● **Excerpted data**
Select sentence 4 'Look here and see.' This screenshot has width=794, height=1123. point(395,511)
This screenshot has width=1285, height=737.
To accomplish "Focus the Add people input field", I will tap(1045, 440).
--
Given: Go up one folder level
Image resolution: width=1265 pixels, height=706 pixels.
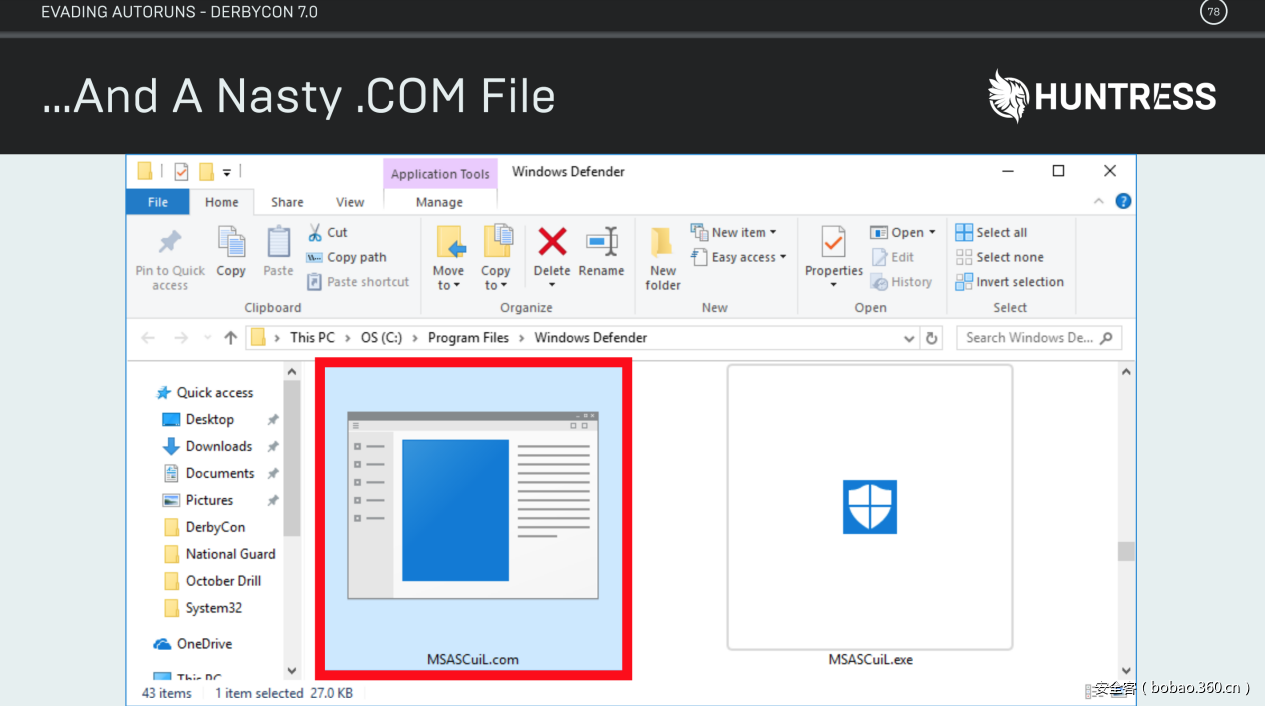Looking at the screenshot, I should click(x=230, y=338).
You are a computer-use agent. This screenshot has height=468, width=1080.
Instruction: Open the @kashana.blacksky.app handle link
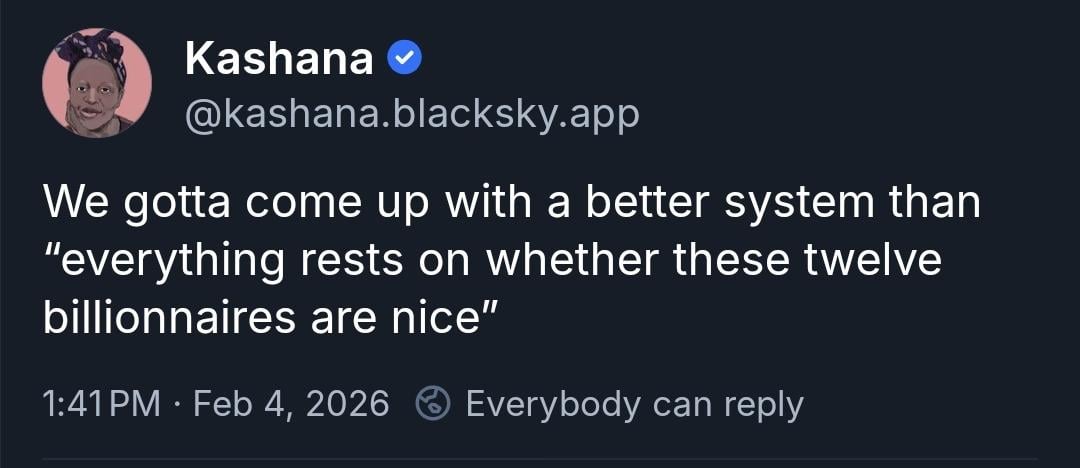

● **Goal of the exercise**
Turn the records from the line with "Select sentence 4" up to and including the line with "will tap(1045, 440)." into a numbered list, omitting any blank lines.

● **Problem solution**
1. Select sentence 4 'Look here and see.' This screenshot has width=794, height=1123. point(395,511)
2. This screenshot has width=1285, height=737.
3. To accomplish "Focus the Add people input field", I will tap(1045, 440).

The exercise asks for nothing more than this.